Top of INFORMATION SUPPLIED
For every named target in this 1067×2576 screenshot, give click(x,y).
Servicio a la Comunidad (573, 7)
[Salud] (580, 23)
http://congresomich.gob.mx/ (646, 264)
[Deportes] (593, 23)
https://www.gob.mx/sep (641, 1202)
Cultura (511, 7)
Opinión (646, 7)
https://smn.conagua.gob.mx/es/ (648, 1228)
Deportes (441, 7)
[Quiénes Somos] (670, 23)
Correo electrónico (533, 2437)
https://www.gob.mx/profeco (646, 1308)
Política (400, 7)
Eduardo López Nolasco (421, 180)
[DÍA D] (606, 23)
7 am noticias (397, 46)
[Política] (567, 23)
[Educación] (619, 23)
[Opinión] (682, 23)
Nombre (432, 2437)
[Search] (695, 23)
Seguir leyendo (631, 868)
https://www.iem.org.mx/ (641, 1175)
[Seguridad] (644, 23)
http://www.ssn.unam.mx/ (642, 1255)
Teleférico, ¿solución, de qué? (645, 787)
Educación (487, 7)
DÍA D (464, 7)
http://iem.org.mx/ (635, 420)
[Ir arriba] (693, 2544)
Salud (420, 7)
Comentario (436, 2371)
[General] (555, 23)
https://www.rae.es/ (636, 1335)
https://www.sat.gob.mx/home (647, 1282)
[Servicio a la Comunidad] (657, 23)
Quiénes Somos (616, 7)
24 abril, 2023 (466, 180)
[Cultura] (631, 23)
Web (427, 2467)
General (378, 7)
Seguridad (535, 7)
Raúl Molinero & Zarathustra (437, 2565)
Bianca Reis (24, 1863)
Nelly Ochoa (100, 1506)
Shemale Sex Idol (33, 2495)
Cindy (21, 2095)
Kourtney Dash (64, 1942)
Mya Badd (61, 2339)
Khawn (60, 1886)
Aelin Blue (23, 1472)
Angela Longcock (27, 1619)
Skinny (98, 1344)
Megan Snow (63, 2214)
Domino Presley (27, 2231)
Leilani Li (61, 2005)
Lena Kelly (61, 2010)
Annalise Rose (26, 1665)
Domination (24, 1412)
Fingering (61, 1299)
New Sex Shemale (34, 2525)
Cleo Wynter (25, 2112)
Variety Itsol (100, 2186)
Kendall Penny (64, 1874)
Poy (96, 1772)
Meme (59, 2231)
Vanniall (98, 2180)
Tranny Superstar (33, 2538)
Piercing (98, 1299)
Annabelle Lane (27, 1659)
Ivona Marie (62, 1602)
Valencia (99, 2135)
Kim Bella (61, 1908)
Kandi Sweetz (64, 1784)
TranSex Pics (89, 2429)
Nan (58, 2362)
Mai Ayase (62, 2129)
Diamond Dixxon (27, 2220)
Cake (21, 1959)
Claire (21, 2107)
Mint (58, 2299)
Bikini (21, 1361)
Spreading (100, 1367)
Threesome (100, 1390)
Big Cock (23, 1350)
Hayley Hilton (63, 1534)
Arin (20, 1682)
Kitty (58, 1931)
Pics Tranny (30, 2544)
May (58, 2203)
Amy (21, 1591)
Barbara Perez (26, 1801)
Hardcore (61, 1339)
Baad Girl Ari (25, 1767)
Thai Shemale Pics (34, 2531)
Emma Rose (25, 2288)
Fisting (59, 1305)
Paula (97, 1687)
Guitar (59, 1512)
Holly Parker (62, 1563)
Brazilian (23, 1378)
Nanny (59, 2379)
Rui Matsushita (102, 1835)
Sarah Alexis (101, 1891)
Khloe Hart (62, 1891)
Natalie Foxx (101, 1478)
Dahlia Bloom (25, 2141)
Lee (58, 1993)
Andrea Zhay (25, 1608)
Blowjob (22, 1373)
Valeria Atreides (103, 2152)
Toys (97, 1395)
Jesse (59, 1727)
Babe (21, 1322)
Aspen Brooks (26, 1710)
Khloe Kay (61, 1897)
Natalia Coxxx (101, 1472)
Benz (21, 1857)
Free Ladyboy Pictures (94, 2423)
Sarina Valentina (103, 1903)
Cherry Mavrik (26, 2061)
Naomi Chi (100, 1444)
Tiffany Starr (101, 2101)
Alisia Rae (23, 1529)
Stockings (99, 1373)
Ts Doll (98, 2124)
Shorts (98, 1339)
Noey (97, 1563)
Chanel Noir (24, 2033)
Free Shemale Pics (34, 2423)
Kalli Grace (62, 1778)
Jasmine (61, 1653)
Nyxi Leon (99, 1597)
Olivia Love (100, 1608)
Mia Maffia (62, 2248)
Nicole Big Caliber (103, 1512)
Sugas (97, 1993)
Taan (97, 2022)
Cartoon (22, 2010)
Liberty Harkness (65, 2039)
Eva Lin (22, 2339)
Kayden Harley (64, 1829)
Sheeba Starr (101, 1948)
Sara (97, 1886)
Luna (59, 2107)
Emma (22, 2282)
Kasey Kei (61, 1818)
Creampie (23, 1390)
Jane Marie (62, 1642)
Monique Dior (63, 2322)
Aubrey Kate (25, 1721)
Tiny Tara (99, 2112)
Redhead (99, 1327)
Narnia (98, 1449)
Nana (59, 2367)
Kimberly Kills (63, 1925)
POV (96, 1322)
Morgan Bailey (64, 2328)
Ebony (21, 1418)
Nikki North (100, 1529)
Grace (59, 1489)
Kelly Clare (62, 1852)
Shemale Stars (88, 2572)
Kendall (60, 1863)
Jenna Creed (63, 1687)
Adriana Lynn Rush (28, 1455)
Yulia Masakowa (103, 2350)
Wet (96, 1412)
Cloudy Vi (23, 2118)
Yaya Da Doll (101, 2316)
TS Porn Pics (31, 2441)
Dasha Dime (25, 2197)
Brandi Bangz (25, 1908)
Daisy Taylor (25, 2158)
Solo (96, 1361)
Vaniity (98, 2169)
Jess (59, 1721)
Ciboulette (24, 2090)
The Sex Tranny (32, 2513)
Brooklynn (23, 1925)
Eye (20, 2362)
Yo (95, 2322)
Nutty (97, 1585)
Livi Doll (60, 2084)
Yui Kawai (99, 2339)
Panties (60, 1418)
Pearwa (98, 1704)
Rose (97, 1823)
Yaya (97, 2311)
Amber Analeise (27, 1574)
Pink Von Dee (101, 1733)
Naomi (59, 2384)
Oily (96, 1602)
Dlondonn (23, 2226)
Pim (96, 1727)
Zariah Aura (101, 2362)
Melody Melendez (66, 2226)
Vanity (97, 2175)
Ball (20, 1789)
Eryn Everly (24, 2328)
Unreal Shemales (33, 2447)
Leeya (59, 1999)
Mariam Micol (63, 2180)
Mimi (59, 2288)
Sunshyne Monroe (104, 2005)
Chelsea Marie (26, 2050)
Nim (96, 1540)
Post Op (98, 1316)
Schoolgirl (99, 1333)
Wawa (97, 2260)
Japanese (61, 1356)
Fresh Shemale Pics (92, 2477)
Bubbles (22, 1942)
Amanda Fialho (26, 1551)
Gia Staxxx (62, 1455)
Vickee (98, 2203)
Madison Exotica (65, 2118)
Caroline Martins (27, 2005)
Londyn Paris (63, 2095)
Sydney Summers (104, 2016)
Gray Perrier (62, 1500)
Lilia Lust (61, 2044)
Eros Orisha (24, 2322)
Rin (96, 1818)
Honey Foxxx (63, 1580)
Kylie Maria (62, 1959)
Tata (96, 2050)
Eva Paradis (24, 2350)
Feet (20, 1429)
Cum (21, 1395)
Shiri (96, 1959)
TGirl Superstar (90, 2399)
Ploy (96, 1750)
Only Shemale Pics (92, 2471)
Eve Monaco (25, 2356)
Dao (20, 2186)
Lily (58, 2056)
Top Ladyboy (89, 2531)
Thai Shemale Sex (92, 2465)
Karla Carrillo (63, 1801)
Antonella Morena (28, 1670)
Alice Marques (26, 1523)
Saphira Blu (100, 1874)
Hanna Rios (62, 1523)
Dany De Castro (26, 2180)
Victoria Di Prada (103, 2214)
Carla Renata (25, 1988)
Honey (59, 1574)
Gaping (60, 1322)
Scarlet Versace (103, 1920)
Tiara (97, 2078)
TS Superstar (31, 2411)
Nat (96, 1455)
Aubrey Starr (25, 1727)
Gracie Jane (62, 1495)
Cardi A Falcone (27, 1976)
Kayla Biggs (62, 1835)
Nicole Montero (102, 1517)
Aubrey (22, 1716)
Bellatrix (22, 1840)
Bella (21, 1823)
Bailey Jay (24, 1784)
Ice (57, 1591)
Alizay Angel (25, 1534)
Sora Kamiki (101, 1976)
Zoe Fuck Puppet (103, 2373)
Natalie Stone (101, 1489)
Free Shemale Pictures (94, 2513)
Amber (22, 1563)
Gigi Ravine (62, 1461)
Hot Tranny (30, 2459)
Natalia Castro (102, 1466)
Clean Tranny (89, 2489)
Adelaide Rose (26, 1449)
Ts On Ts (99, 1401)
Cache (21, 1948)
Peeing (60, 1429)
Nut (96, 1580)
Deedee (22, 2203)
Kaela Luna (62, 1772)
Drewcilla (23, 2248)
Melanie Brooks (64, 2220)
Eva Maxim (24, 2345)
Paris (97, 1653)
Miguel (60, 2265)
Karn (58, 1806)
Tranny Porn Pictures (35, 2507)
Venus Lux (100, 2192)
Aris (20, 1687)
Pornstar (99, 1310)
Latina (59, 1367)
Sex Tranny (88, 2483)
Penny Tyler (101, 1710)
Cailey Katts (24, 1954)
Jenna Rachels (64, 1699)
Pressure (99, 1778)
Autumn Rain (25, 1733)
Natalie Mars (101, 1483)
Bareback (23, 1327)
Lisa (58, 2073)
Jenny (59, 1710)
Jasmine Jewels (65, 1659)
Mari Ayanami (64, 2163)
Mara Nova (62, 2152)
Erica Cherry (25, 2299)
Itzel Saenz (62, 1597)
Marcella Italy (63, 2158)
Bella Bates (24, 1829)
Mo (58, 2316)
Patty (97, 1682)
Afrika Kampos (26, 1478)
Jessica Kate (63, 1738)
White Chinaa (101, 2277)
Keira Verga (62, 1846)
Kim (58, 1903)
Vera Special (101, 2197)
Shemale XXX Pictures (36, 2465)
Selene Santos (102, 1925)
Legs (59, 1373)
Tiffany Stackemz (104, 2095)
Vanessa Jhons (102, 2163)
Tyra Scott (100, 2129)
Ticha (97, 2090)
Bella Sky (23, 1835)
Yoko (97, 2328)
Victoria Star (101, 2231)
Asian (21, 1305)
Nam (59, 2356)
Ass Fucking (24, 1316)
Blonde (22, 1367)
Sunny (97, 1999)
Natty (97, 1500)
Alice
Bottom of INFORMATION SUPPLIED
## EXERCISE OBJECTIVE
Only one stretch of the data above is needed. Restate it word for word, from the line containing "Cake (21, 1959)" through the line containing "Valeria Atreides (103, 2152)", both ends included.

## WRITTEN ANSWER
Cake (21, 1959)
Claire (21, 2107)
Mint (58, 2299)
Bikini (21, 1361)
Spreading (100, 1367)
Threesome (100, 1390)
Big Cock (23, 1350)
Hayley Hilton (63, 1534)
Arin (20, 1682)
Kitty (58, 1931)
Pics Tranny (30, 2544)
May (58, 2203)
Amy (21, 1591)
Barbara Perez (26, 1801)
Hardcore (61, 1339)
Baad Girl Ari (25, 1767)
Thai Shemale Pics (34, 2531)
Emma Rose (25, 2288)
Fisting (59, 1305)
Paula (97, 1687)
Guitar (59, 1512)
Holly Parker (62, 1563)
Brazilian (23, 1378)
Nanny (59, 2379)
Rui Matsushita (102, 1835)
Sarah Alexis (101, 1891)
Khloe Hart (62, 1891)
Natalie Foxx (101, 1478)
Dahlia Bloom (25, 2141)
Lee (58, 1993)
Andrea Zhay (25, 1608)
Blowjob (22, 1373)
Valeria Atreides (103, 2152)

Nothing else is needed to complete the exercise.